Why I worry about approval voting

Stephen Wolf and a few others have asked me to compile my views. This post is an attempt to do that.

1) For all of their apparent differences, RCV and approval (and derivative ballot reforms) are philosophical bedfellows. Both proceed from the assumption that ‘better rules’ can get us closer to the general will. They therefore presume that such a thing even exists. This presumption is bolstered by inattention to well-known determinants of vote choice (e.g., party identification, cues from preferred candidates).

2) The foregoing philosophical orientation makes either cause a likely ally of those who want to eliminate political parties. Some of those people are frustrated voters (lacking, as they do, leadership to the contrary). Others are would-be elite political actors who want to replace party cues, as determinants of vote choice, with direction from the media and independent expenditures and so forth.

3) RCV may well discredit itself. Its record in the last century is one of failure. Election officials tend to dislike it, and evidence is accumulating that voters are easy to persuade to repeal it.

4) The sorts of elites described in (2) above may therefore have an easier time getting what they want through the ‘cardinal methods’ movement instead. I say “therefore” because approval has not had a chance to show its warts — at least in recent memory — and because it is objectively easier to administer.

5) Cardinal methods will fail, just as ranked ones did in the last century. The approval version of ‘ballot exhaustion’ is ‘approval truncation.’ This is a special version of the spoiler effect in which winning-minded candidates encourage bullet voting. Elite cues matter. Politics is not an unmediated transaction between citizen and state. And the result will be failure of the rule to fulfill its core promise: majority winners.

6) So the question is what other compromises the movement will make in order to get ‘demonstration cases’ of the approval ballot. In other words, what will be left in its wake? The St. Louis experience is a good signal: fully and newly nonpartisan elections.

7) Problems with nonpartisan elections are beyond the scope of this short post. For many readers, they do not need review. Other readers may be so angry at the current party system — rightly so, in my view — that some comment is warranted. I recommend this historical essay.

General effects of Final Five Voting

I am reproducing here a Tweet thread from last week:

I expect a two-serious-candidate equilibrium, with ballot exhaustion driven by the supply of hopeless candidates.

The basic logic comes from Cox (1997). Winning-minded elites will be thinking about the IRV round when deciding whom to back in the “final five” round.

That means we need to think about the strategic context of an IRV election, which will ‘contaminate’ the first round.

What does a winning-minded-elite do in an IRV election? They get together with other winning-minded-elites and coordinate on the person most likely to win.

It turns out that humans have routinized such coordination.
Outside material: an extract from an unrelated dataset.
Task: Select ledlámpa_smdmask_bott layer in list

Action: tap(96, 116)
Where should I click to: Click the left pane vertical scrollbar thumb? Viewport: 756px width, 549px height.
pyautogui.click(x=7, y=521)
The general term for this is “political party.”

It follows that ‘resources’ will not flow to hopeless candidates, leading us straight back to two-party equilibrium. Or, in lopsided districts, two-faction equilibrium.
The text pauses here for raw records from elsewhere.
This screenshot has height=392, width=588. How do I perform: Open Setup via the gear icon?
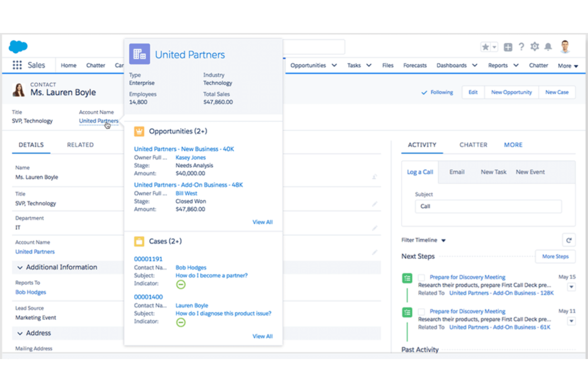click(535, 46)
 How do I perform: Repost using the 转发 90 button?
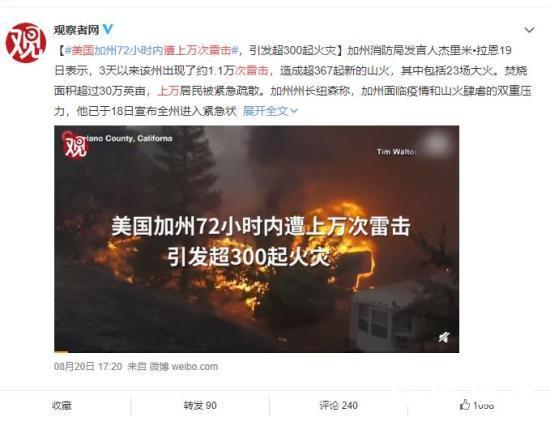(200, 406)
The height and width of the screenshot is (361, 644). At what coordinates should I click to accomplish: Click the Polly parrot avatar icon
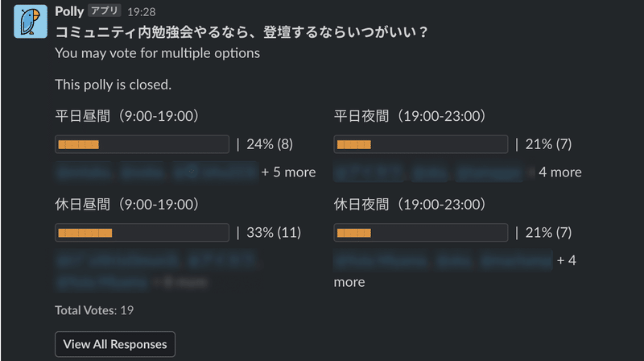31,22
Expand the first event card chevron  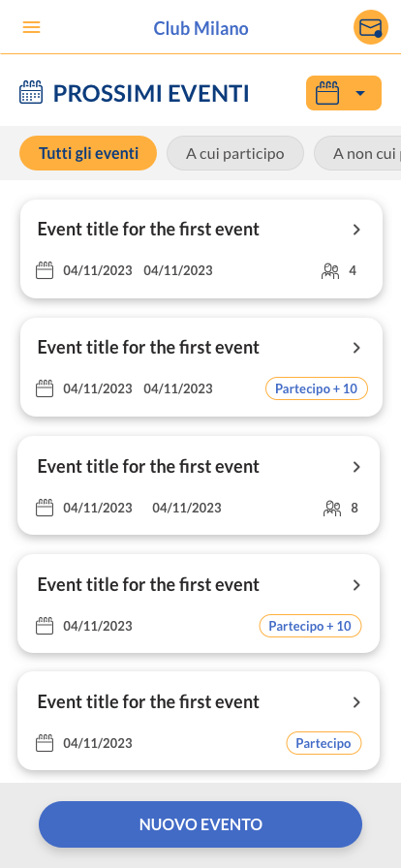coord(356,230)
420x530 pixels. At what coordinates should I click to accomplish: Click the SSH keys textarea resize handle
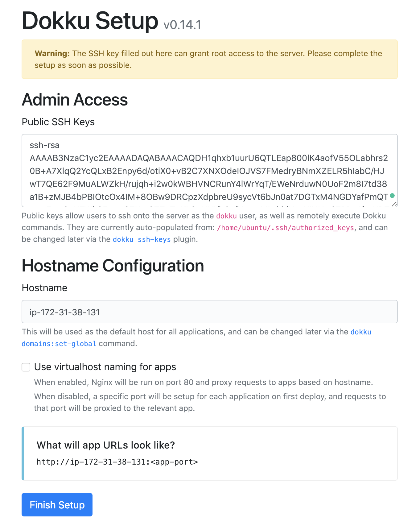394,204
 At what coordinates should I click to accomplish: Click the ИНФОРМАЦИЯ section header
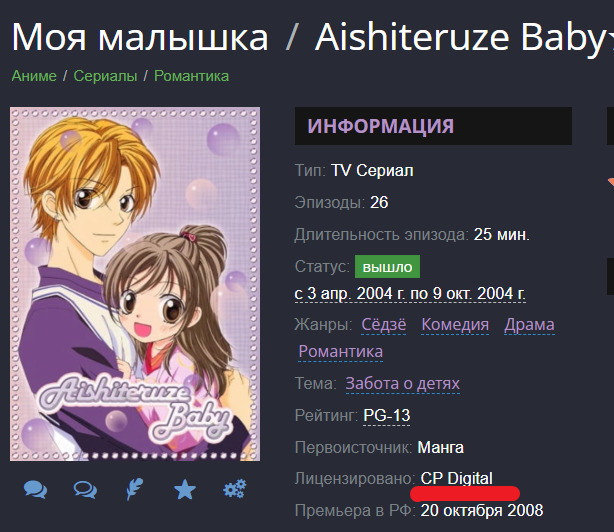433,126
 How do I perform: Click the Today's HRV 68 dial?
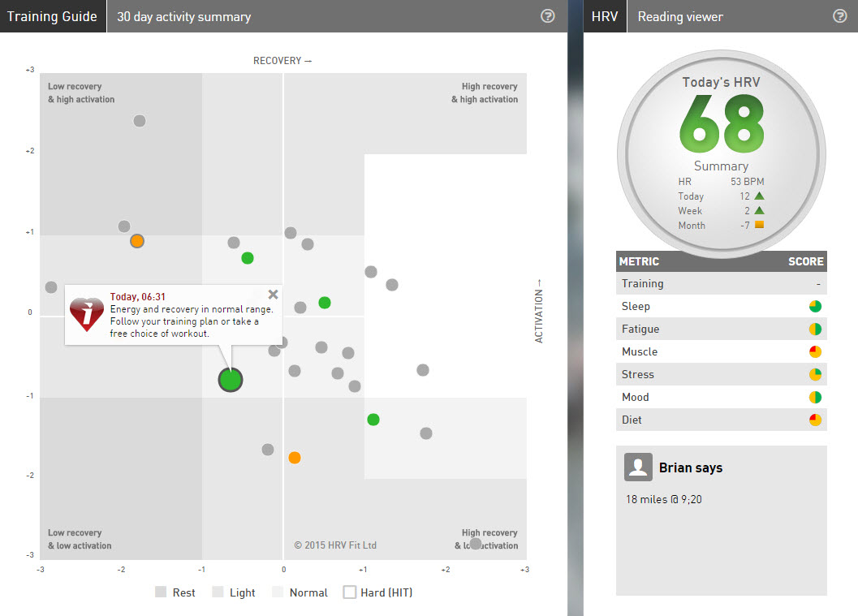coord(721,153)
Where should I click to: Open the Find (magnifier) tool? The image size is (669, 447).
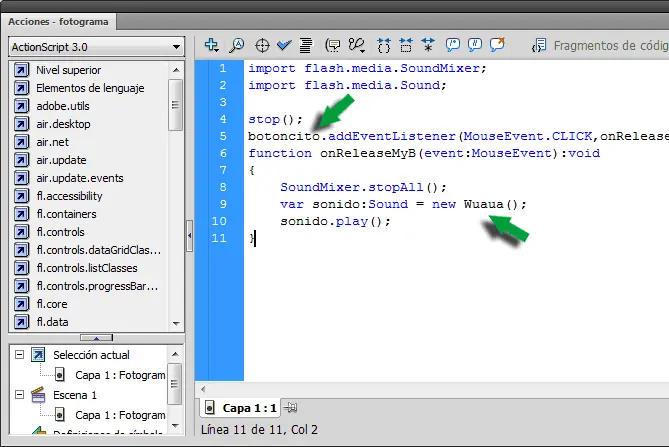tap(237, 45)
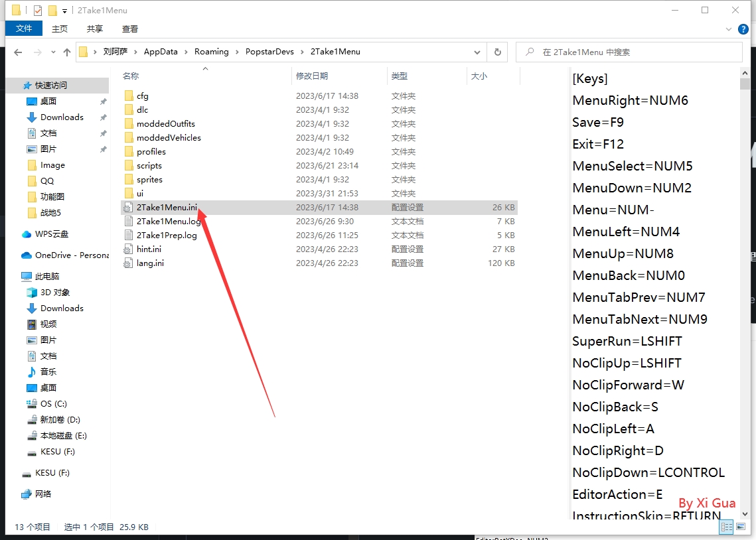
Task: Switch to the 查看 ribbon tab
Action: [x=130, y=29]
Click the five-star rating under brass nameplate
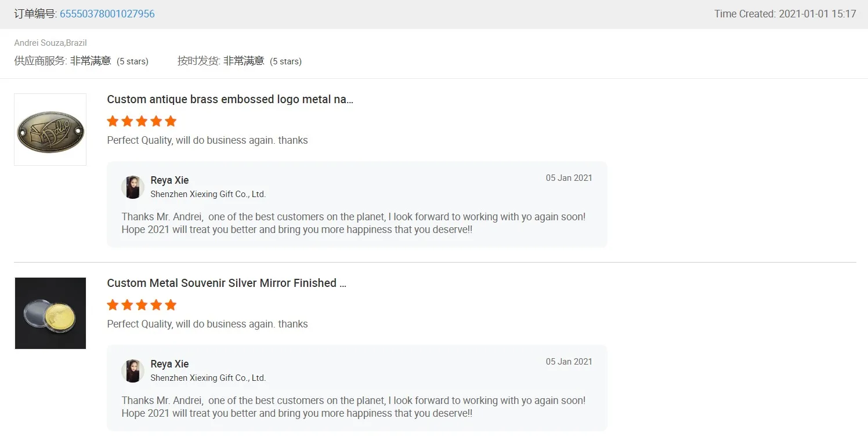The image size is (868, 444). tap(142, 121)
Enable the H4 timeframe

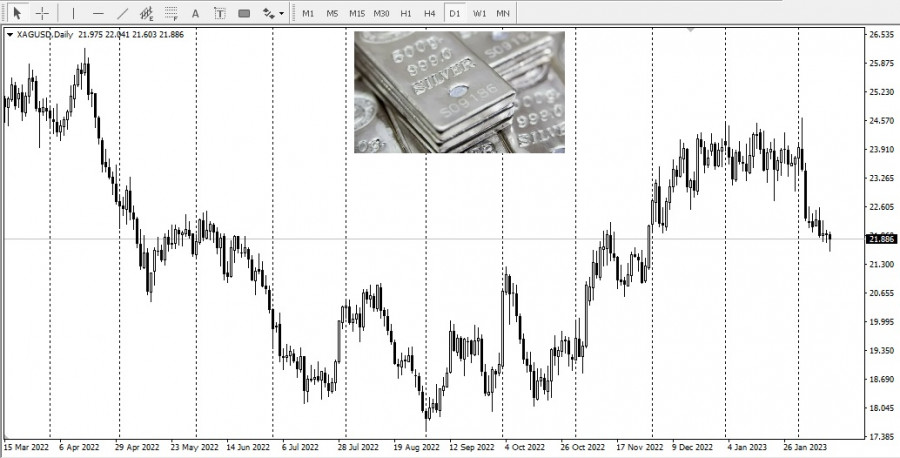pyautogui.click(x=429, y=13)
I covered these issues in my Apr. 2021 review of The Politics Industry. That review included discussion of ‘nonpartisan IRV’ in a two-party-competitive city (Cleveland, 1913-19). TLDR: lots of ballot exhaustion, no independents elected.

People (like me) who oppose Final Five are aware of the dynamics above. Our worry, I think, is that all we’ll have done is weakened political parties even more.

You can’t get parties out of politics… but you can confuse voters in the short term

…and we don’t know what the world would have looked like if all these nonpartisan elections had never been adopted. Small changes have big consequences… even if parties adapt to nonpartisan elections.